I do not know if they intentionally break things, that is far fetched and almost conspiratorial. GNOME is more like Windows 7 than 8. I would argue KDE is the Windows 8/10. If you think GNOME hates Linux userbase, then your way of thinking is wrong. There is no DE even half as polished as GNOME, and their support for Wayland is incredible. And the essential extensions you would use are never broken.
Jesus these comments are so worthless. If you don’t like it, just stfu. I notice there is rarely any bad mouthing on KDE or xfce or whatever posts but of course someone does about gnome.
Again, get a life and just ignore a DE you don’t like.
This looks super promising to me, as it seems to blend the best of both tiling and floating windows.
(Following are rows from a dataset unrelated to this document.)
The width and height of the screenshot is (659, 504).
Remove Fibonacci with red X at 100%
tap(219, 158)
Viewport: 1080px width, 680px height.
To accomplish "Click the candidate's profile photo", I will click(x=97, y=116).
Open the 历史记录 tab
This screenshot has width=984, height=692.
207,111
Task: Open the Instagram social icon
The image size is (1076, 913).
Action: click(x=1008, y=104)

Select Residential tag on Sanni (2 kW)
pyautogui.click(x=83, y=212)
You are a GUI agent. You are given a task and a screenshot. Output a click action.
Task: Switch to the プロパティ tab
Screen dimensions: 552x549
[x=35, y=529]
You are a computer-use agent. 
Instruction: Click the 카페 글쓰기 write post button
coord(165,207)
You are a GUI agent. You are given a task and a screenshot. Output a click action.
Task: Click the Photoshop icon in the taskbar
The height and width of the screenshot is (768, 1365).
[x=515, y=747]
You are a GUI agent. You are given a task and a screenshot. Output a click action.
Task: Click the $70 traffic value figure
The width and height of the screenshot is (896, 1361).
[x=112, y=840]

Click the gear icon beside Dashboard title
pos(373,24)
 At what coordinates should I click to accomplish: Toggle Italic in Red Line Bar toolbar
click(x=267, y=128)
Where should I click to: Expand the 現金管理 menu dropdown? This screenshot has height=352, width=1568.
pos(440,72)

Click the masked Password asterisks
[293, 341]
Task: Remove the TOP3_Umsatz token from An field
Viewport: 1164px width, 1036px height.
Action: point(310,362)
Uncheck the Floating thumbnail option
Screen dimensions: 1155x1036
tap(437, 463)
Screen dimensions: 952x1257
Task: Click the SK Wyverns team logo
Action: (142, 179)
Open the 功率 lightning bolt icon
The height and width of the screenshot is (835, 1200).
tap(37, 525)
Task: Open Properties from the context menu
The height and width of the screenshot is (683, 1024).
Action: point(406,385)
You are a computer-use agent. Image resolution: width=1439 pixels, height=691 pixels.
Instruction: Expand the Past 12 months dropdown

I hope they manage to work this in to future versions of Gnome.
The 9to5 article is poorly written. In the first paragraph 9to5 says a new window system is "scheduled to replace" the current one, but this is not true. The cited blog post explicitly says "There’s no timeline or roadmap at this stage". The Gnome developers are merely experimenting with a new window management system and at this early stage it's impossible to know what the finished product may look like if these experiments go anywhere at all.
Here's a link to the original blog post where Gnome developer Tobias Bernard explains their dissatisfaction with existing window management systems and discusses the techinical challeneges developers face.
Agreed. It’s the best blend of keyboard driven window management and recognizing that users might also use the mouse from time to time. I got my wife to use and default to tiling with Pop!_OS.
The only problem is Pop!_OS is a shitshow of dependencies being built on Ubuntu. I had an update last night that reinstalled snapd and LibreOffice and Firefox even though I intentionally uninstalled them in favor of the flatpaks. Cosmic DE, and presumably re-basing Pop!_OS on nixOS (given a dev comment) can’t come soon enough.
There is no snap in pop os unless you installed… Firefox and libreoffice are debs. The problem may be that the pop-desktop package is depends on too many packages, but not snap
Yet somehow, through only apt updates, it brought back LibreOffice, Firefox, and snapd.
IIRC, it was something to do with ubuntu-minimal or ubuntu-release meta packages, which I never intentionaly installed.
I’m probably the only person who uninstalls the Firefox and LibreOffice packages and replaces them with the flatpaks, but this seemed like an oversight and dependency hell that comes from using the derivative of a derivative distribution.
I experienced the same thing (had previously uninstalled libreoffice, but it came back after the update). I didn’t get snapd back fortunately (though I do use Firefox packaged by Pop).
Part of the change is that Pop!_OS is moving away from ubuntu-minimal and ubuntu-standard meta packages and towards their own metapackages as shown in this this recent commit.
After the update, I simply uninstalled libreoffice… hopefully it doesn’t return in the next update :]
Yes, the solution for me was to remove those ubuntu-* meta packages, reinstall what I needed by hand then update. Simple things like ftp, telnet, time, etc. had to be reinstalled.
I was kind of nervous on the reboot since a plymouth theme was removed in addition to adding a newer kernel with the amd microcode patch, but it came up fine.